しかし労働基準法第14条では「労働契約は3年を超える期間について契約してはいけない」と定められており、3年以上の労働契約は無効になります。

また労働基準法第16条では「労働契約の不履行について、違約金の定めや損害賠償額を予定する契約をしてはいけない」と明示されているので、もし退職時に違約金を求められても支払う必要はありません。

つまり民法第627条と合わせると、病院奨学金制度の返済期間内であっても問題なく退職できるのです。退職代行を利用すれば違約金や損害賠償請求をしないように病院側と交渉できますので、退職後のトラブルもなく安心して退職できます。

もちろん退職したからといって奨学金の返済義務がなくなるわけではありません。全額返済なのか減額されるのかは病院ごとに違いますので、確認しておくようにしましょう。

病院奨学金制度の返済期間外の場合

病院奨学金制度の返済期間外の場合の場合であれば、退職代行を利用して問題なく退職できます。万が一病院からしつこい引き止めにあっていたとしても、依頼したその日から出勤せずに退職することも可能です。

病院奨学金制度を利用していても病院から損害賠償は起こされません

さきほどご説明しましたが、労働基準法第16条では「労働契約の不履行について、違約金の定めや損害賠償額を予定する契約をしてはいけない」と明示されています。

つまり「違約金を定めたり損害賠償を予定していたりする契約」が違法なのです。そのため病院奨学金制度を利用していて退職したことで、損害賠償を求められても支払う義務はありません。

ただし、「情報漏洩」「横領」など労働者の責任で病院に重大な損害が発生した場合は、損害賠償のリスクがあるので注意しましょう。

看護師が退職代行サービスを利用するメリット

看護師の職場は人の命を預かる現場のため、一般企業よりも厳しいルールに縛られがちです。そのような環境から抜け出すために、退職代行を利用するのには大きなリットがあります。

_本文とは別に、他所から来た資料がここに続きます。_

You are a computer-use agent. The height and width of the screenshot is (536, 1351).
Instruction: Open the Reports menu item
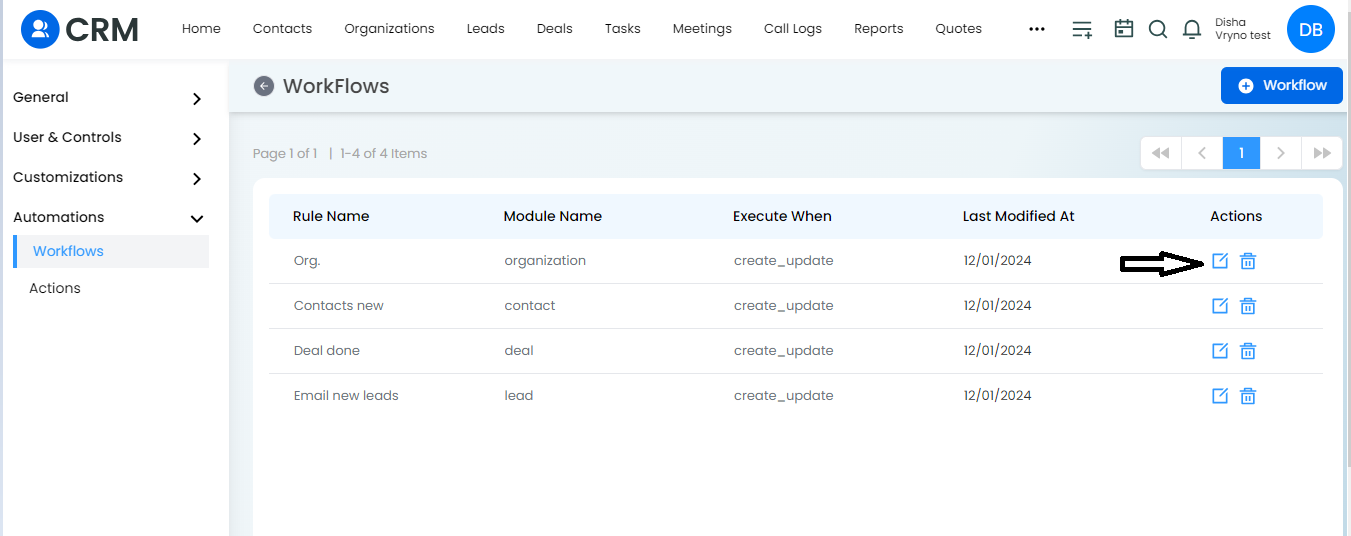tap(879, 29)

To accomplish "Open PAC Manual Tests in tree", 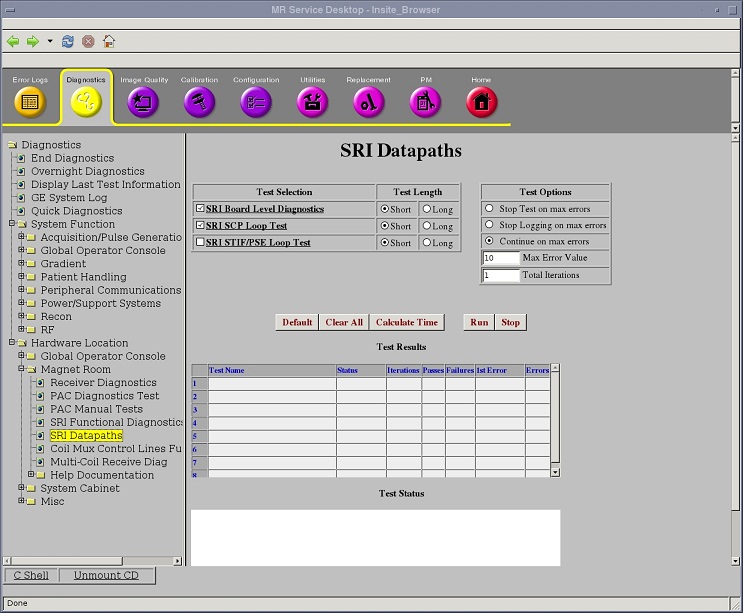I will coord(96,409).
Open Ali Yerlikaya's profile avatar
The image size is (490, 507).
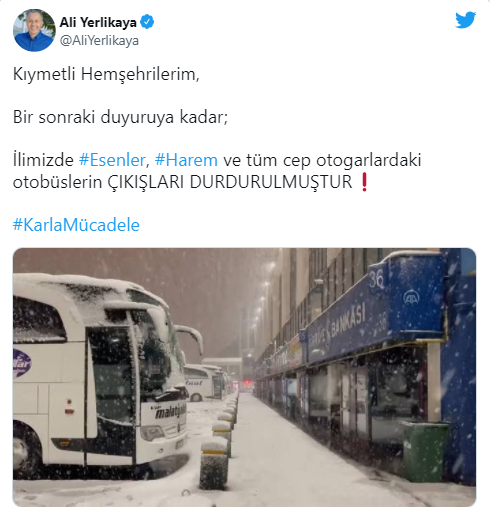click(34, 30)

  1. 病院独自の退職のルールがあっても退職できる
  2. 「もう今日から辞めたい」という看護師にも対応可能
  3. 看護部長など上司に直接会わずに退職できる

病院独自の退職のルールがあっても退職できる

看護師の仕事は命を預かるという重大な責任があります。そのため退職に関して独自のルールが定められている場合がほとんどです。

退職の独自ルールの例

  • 退職の場合は6ヶ月以上前から申し出ること
  • 退職のタイミングは看護部長との面談で決定する

このようなルールのために、辞めたくても辞められず無理して働き続けている人も多いでしょう。しかし民法第627条では「雇用期間の定めがない場合、退職を申し出れば2週間後には退職できる」と示されています。そして法律は病院の独自ルールよりも優先になるので、2週間すれば退職可能です。

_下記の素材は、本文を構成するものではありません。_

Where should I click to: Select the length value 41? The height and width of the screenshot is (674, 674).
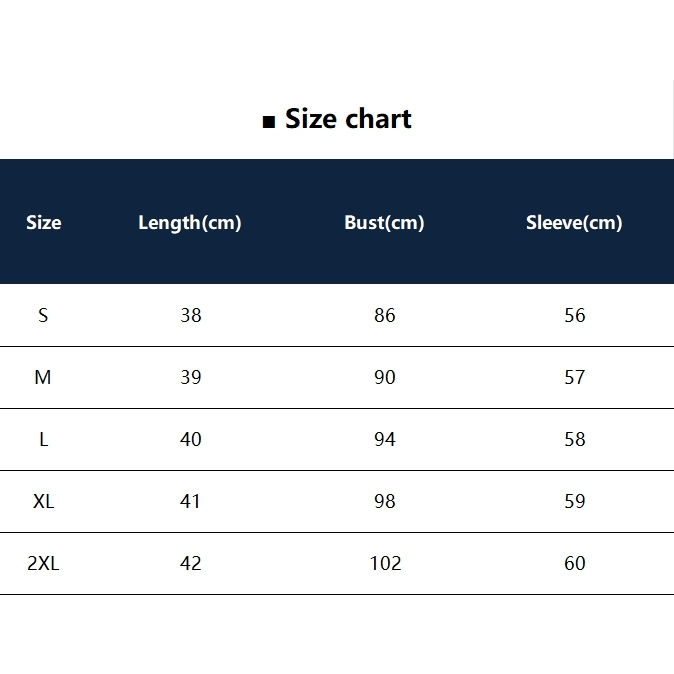(191, 502)
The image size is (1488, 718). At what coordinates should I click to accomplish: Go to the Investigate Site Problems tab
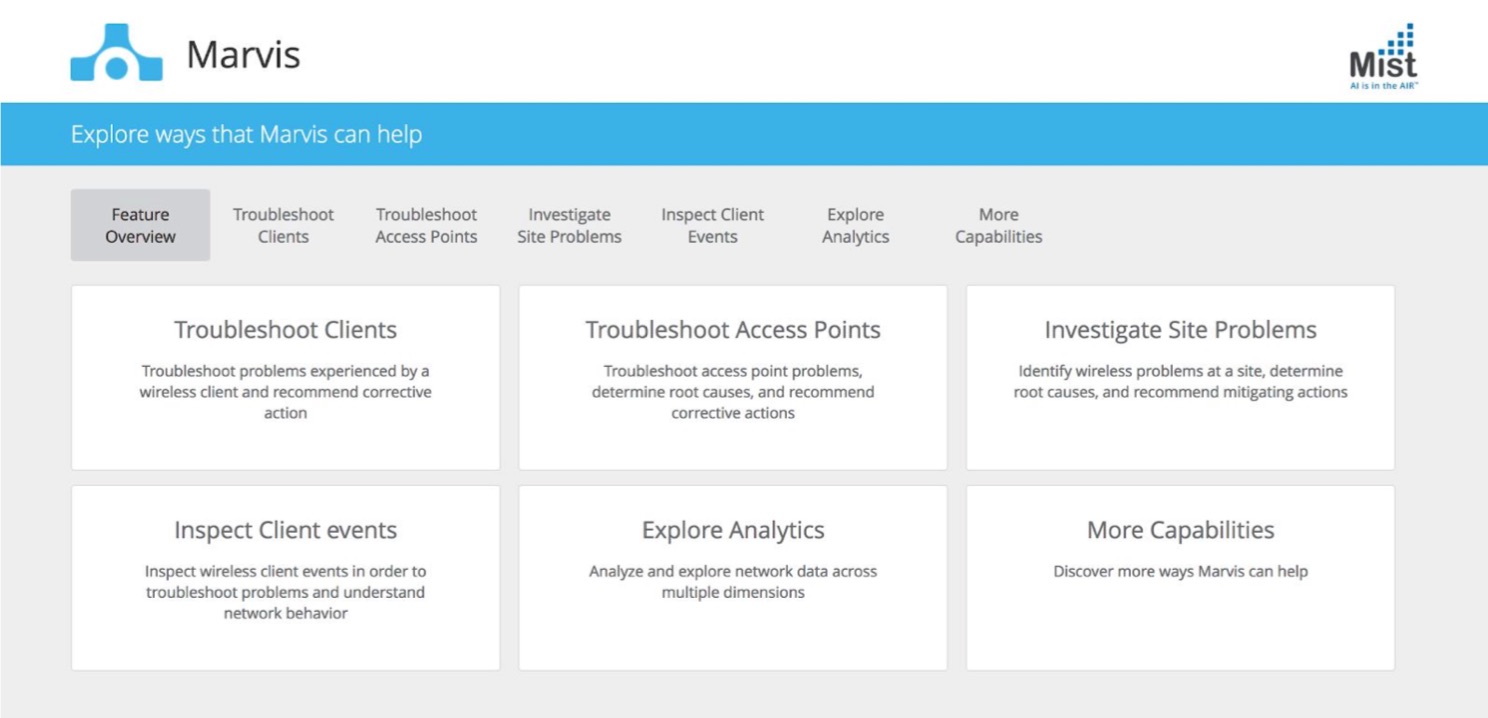[x=569, y=225]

自分で退職を申し出ると上司達に言われるまま、独自ルール通りに退職することになるかもしれません。しかし退職代行を利用すれば、合法的かつ最短で退職可能です。

「もう今日から辞めたい」という看護師にも対応可能

さきほど「退職の申し出から2週間後に退職できる」とご説明しましたが、「2週間なんて待てない!もう今日から行きたくない!」という人もいるはずです。

民法第628条には「やむを得ない事由があるときは、各当事者は、直ちに契約の解除をすることができる」とあります。つまり体調不良などやむを得ない理由があって、病院が了承すれば即日で退職可能です。退職代行を利用すれば法にのっとって病院と交渉するので、即日退職することができます。

また有給が残っていれば有給休暇の取得も可能です。「うちの病院に有給なんてあるの?」と驚く人もいるかもしれません。有給休暇は法律で定められている休暇なので、「有給のない病院」は存在しません。例えば6ヶ月勤めて、そのうち8割を出勤していれば、10日の年次有給休暇が付与されます。

退職代行業者が交渉して有給休暇を取得できれば、賃金が支払われる休日を過ごしながら「実質即日退職」することができます。

看護部長など上司に直接会わずに退職できる

退職代行は「依頼人に代わって退職の意志を伝える」サービスです。そのため退職を伝えることから貸与物の返却に至るまで、病院と直接連絡を取る必要はありません。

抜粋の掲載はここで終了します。